Access review completion rate
Percentage of privileged access certifications completed within the review window. Incomplete reviews allow privilege accumulation to persist unchecked.
The bottom line
Privileged Identity Management is the most direct control against the credential abuse that drives the majority of enterprise breaches. The implementation sequence — vault and rotate first, then session management, then JIT elevation — delivers security value at each phase without waiting for full program maturity. The target state, zero standing privileges for all Tier 0 access, is achievable for most enterprises within 12-18 months of focused effort. Every day of standing Domain Admin access is a day of unnecessary risk.
Frequently asked questions
What is the difference between PAM and PIM?
PAM (Privileged Access Management) is the broader category covering all practices and tools for managing privileged accounts: credential vaulting, session recording, access governance, and just-in-time access. PIM (Privileged Identity Management) specifically refers to the governance of privileged identities — who has privileged access, to what, for how long, with what justification. In practice the terms are often used interchangeably. Microsoft uses PIM specifically for their Entra ID JIT role elevation product.
What is just-in-time (JIT) privileged access?
JIT access grants privilege for a defined time window (typically 1-8 hours) upon request, rather than providing permanent standing access. The administrator requests the specific privilege needed (Domain Admin, server local admin), provides a justification, receives approval from a manager or the PAM system based on policy, and the privilege is granted for the approved window then automatically revoked. This limits the window of exposure if credentials are compromised.
What is zero standing privileges (ZSP)?
Zero standing privileges is the target state where no privileged account maintains permanent access to sensitive systems. All privileged access is requested, approved, time-bounded, and audited through the PAM system. In practice, achieving ZSP for Tier 0 (Domain Controllers, core AD infrastructure) is the highest-priority target. Full ZSP across all tiers and all privileged accounts is an aspirational goal that requires sustained multi-year program execution.
How does PAM integrate with Active Directory tiering?
PAM and AD tiering are complementary controls. The tiering model defines which accounts are in which tier and prevents cross-tier logon. PAM controls how those accounts are managed: Tier 0 credentials are vaulted, session access is proxied and recorded, and JIT elevation is required to obtain Tier 0 access. Tier 0 PAM without tiering still allows credential theft from lower-tier systems; tiering without PAM still allows standing Tier 0 credentials. Together they provide the most complete privileged access control.

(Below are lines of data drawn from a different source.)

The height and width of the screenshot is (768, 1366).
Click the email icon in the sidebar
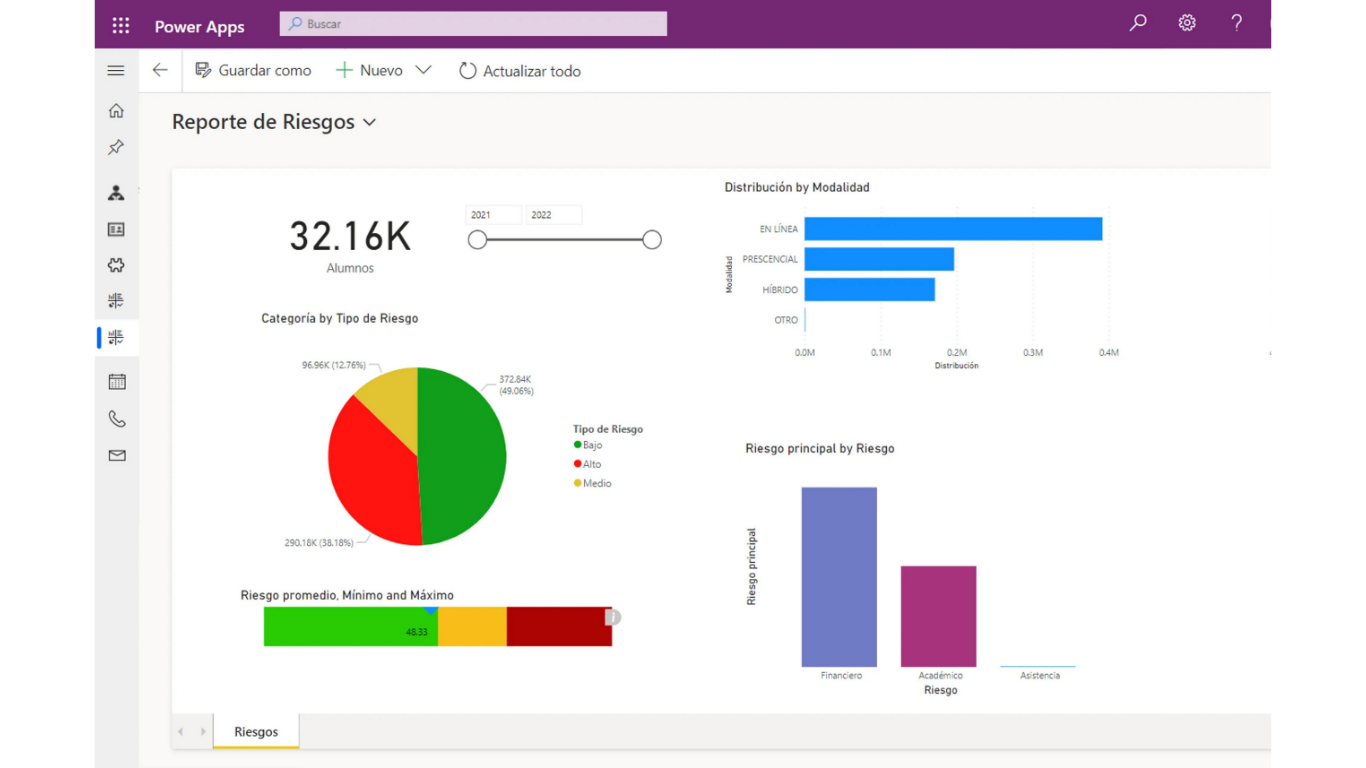[115, 455]
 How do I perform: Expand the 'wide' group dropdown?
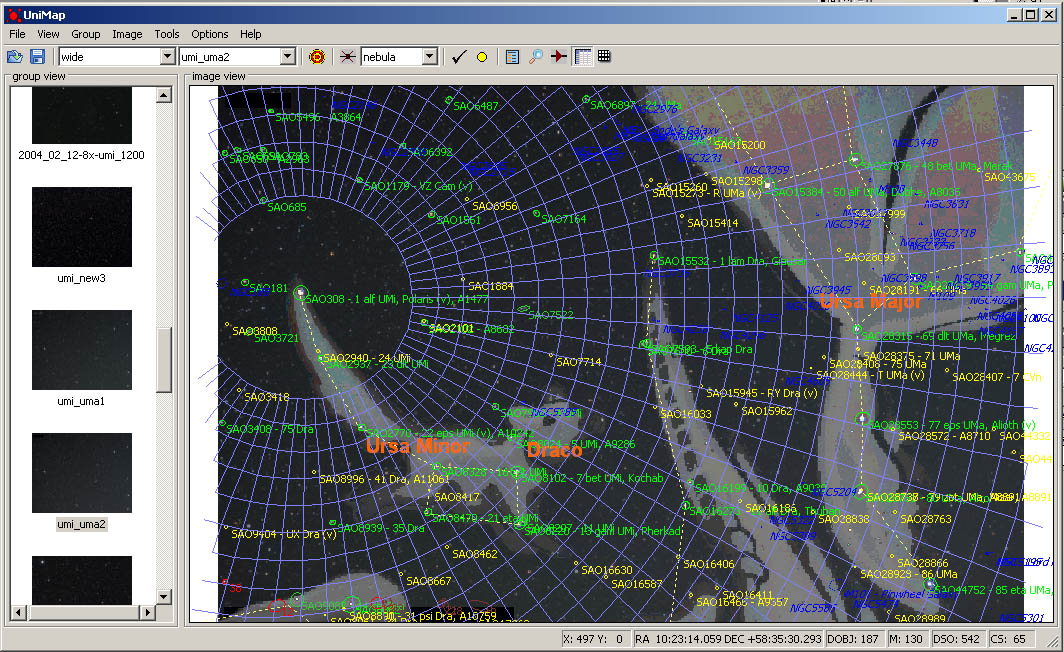coord(167,57)
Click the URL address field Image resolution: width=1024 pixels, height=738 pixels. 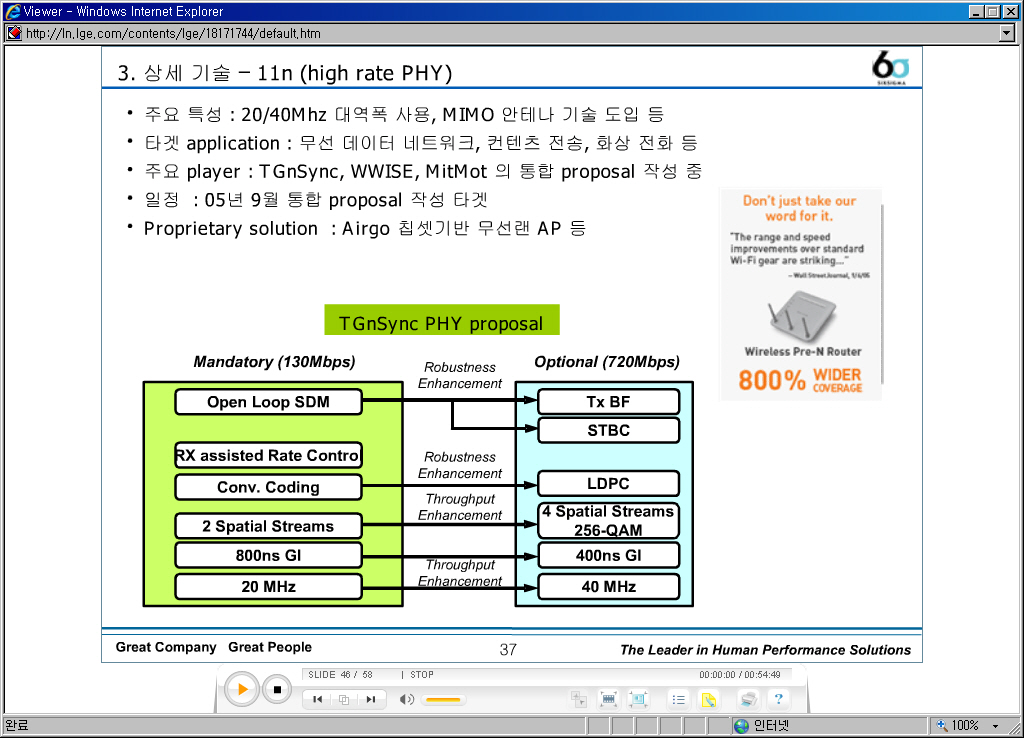pyautogui.click(x=500, y=33)
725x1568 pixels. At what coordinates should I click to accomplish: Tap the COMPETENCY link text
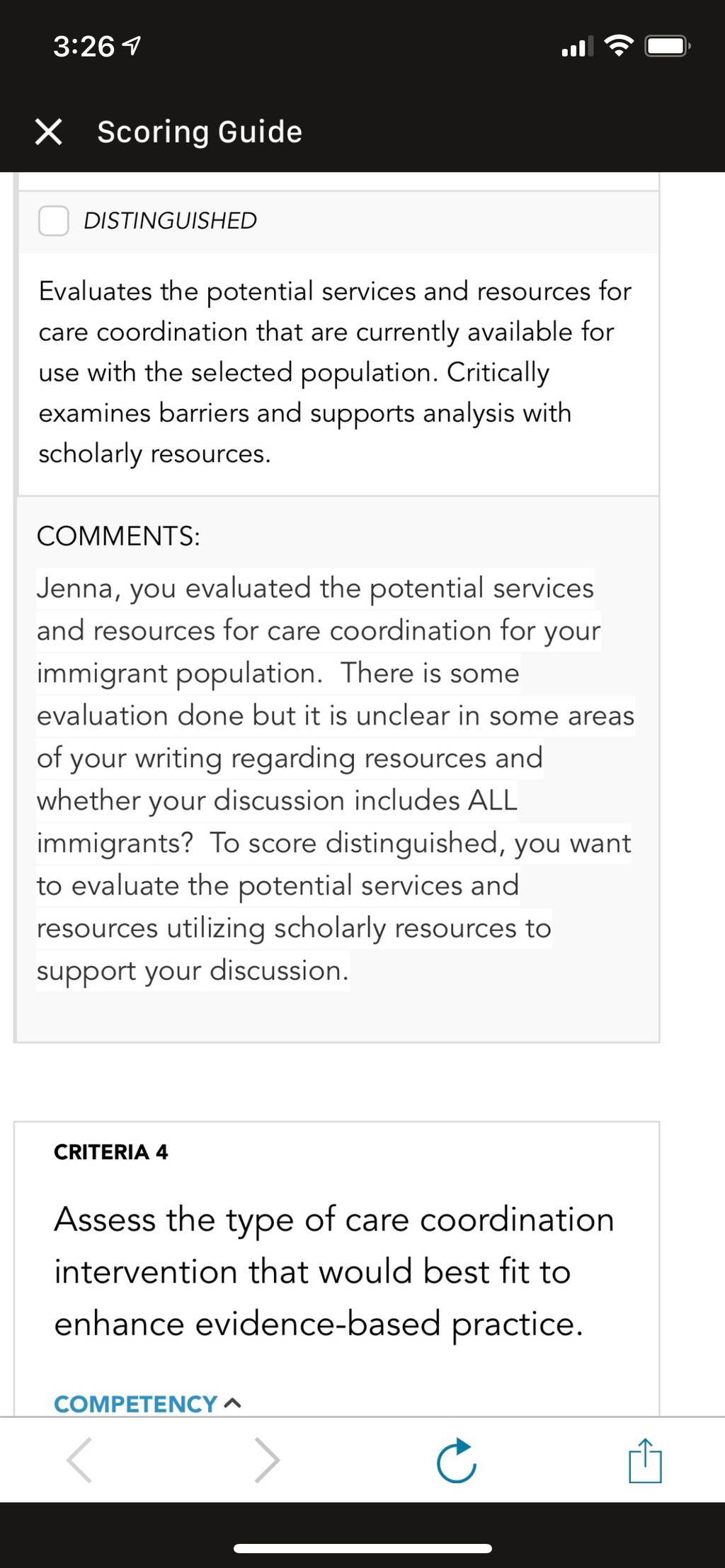pyautogui.click(x=135, y=1404)
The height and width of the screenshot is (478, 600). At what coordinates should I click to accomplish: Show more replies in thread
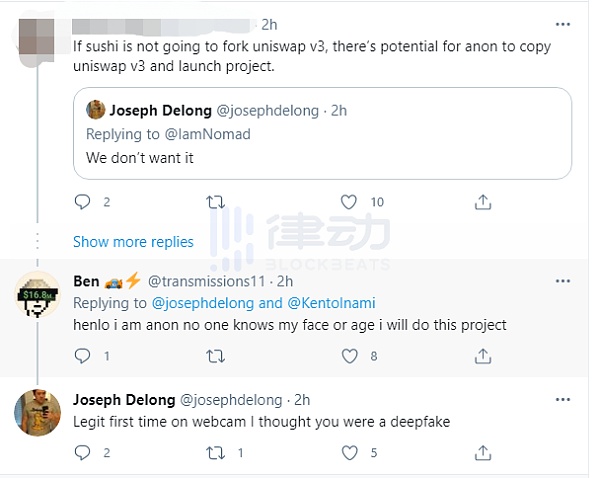pyautogui.click(x=133, y=242)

What happens to service accounts in a PIM program?
Service accounts require different treatment than human privileged accounts. The preferred approach is migration to Group Managed Service Accounts (gMSA) — Windows automatically manages gMSA passwords (240-character random strings rotated regularly) and the credentials are never exposed to administrators. For applications that cannot use gMSA, vault service account credentials in the PAM system with automated rotation. Remove any service account privilege that exceeds what the application actually requires — many service accounts were granted Domain Admin for convenience when read-only or application-specific permissions would suffice.
How long does PAM implementation take?
A realistic timeline for Phase 1-3 (vault Tier 0 credentials, add session management, implement JIT for Domain Admin): 3-6 months. Full PAM coverage across Tier 0 and Tier 1 on-premises plus cloud privileged roles: 12-24 months. Service account remediation is often the longest phase — identifying all service accounts, determining their owners, and migrating to gMSA is tedious operational work that rarely has a natural forcing function. Organizations that tackle service account remediation as a parallel workstream rather than a sequential phase complete the program faster.